━━━━━ Dokumen Sumber

Penanganan perkara dugaan tindak pidana korupsi dalam pemberian kredit PT Bank Pembangunan Daerah Jawa Barat dan Banten, PT Bank DKI dan Bank Pembangunan Daerah Jawa Tengah kepada PT Sri Rejeki Isman, Tbk (PT Sritex) dan entitas anak usaha memasuki babak baru.
Tim Jaksa Penyidik pada Direktorat Penyidikan Jaksa Agung Muda Bidang Tindak Pidana Khusus (JAM PIDSUS) Kejaksaan Agung (Kejagung) diketahui telah melaksanakan serah terima tanggung jawab tersangka dan barang bukti atau Tahap II atas tiga orang tersangka pada Selasa, 16 September 2025.
Para tersangka tersebut diserahkan jaksa penyidik JAM PIDSUS kepada Jaksa Penuntut Umum (JPU) pada Kejaksaan Negeri Surakarta.
Puspenkum Kejagung
Ketiga tersangka dan barang bukti yang diserahkan kepada JPU Kejari Surakarta itu adalah Tersangka ISL selaku Komisaris Utama PT Sritex, Tersangka ZM selaku Direktur Utama PT Bank DKI tahun 2020 dan Tersangka DS selaku Pemimpin Divisi Korporasi dan Komersial PT Bank Pembangunan Daerah Jawa Barat dan Banten tahun 2020.
Dalam pelaksanaan Tahap II tersebut, masing-masing Tersangka didampingi keluarga dan penasihat hukumnya dan telah bersikap kooperatif. Ketiga Tersangka juga dilakukan pemeriksaan kesehatan dan telah dinyatakan sehat.
Adapun pasal yang disangkakan terhadap ketiga orang Tersangka yakni melanggar Pasal 2 Ayat (1) atau Pasal 3 jo. Pasal 18 Undang-Undang RI Nomor 31 Tahun 1999 sebagaimana diubah dan ditambah dengan Undang-Undang RI Nomor 20 Tahun 2001 tentang Perubahan Atas Undang-Undang RI Nomor 31 Tahun 1999 tentang Pemberantasan Tindak Pidana Korupsi jo. Pasal 55 Ayat (1) ke-1 Kitab Undang-Undang Hukum Pidana (KUHP).
Dari hasil pemeriksaan, penyidik memperoleh bukti adanya tindak pidana korupsi dalam pemberian kredit kepada PT Sritex dengan nilai tagihan yang belum dilunasi (outstanding) hingga Oktober 2024 sebesar Rp3,588.650.808.028,57 sen atau Rp3,5 triliun.
Tagihan yang belum dilunasi itu merupakan pinjaman dari Bank Jateng senilai Rp395,66 miliar, Bank BJB Rp533,98 miliar, Bank DKI Rp149 miliar, serta bank sindikasi BRI dan BNI serta Lembaga Penjaminan Ekspor Indonesia (LPEI) senilai Rp2,5 triliun.

━━━━━━━━━━
━━━━━ Cuplikan Data

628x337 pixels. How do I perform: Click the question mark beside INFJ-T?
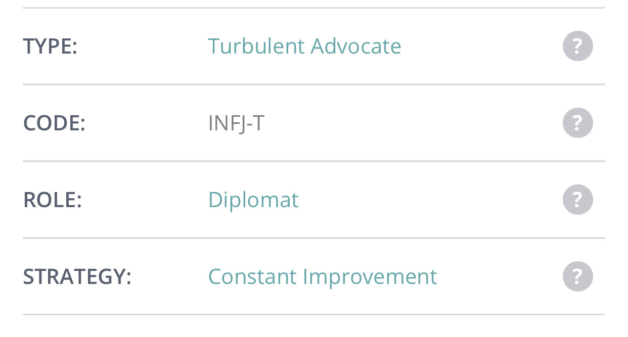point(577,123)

━━━━━━━━━━
━━━━━ Cuplikan Data

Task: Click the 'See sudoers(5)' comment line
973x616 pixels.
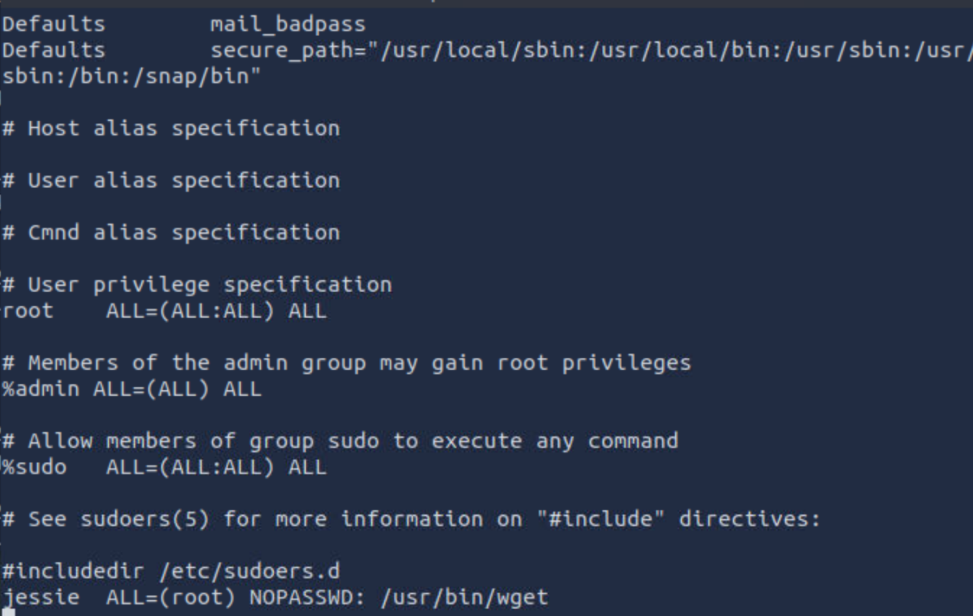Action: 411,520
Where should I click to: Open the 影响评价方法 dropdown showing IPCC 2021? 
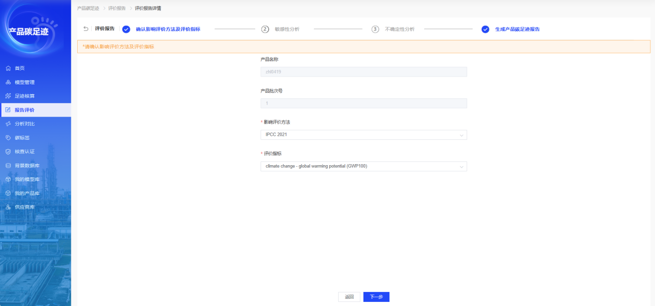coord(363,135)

━━━━━━━━━━
━━━━━ Cuplikan Data

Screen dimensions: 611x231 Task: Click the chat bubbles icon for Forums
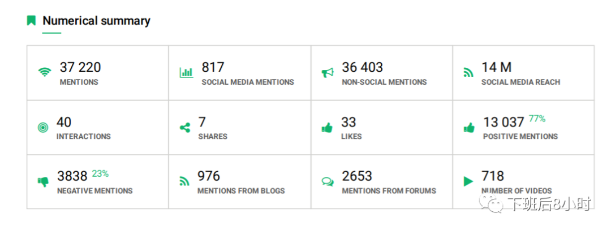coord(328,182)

━━━━━━━━━━

*Petunjuk Pengerjaan*
**1)** Ketik ulang bagian dokumen sumber dari "Dalam pelaksanaan Tahap" sampai "telah dinyatakan sehat." tanpa perubahan apa pun.
**2)** Sebutkan seluruh pihak pemberi pinjaman yang disebut dalam dokumen sumber sebagai asal tagihan PT Sritex yang belum dilunasi.
**3)** Menurut dokumen sumber, pada hari dan tanggal berapa Tahap II atas ketiga tersangka dilaksanakan?
Data di atas sama sekali tidak berperan di sini.

*Kunci Jawaban*
**1)**
Dalam pelaksanaan Tahap II tersebut, masing-masing Tersangka didampingi keluarga dan penasihat hukumnya dan telah bersikap kooperatif. Ketiga Tersangka juga dilakukan pemeriksaan kesehatan dan telah dinyatakan sehat.

**2)** Bank Jateng, Bank BJB, Bank DKI, BRI, BNI, dan Lembaga Penjaminan Ekspor Indonesia (LPEI).

**3)** Selasa, 16 September 2025.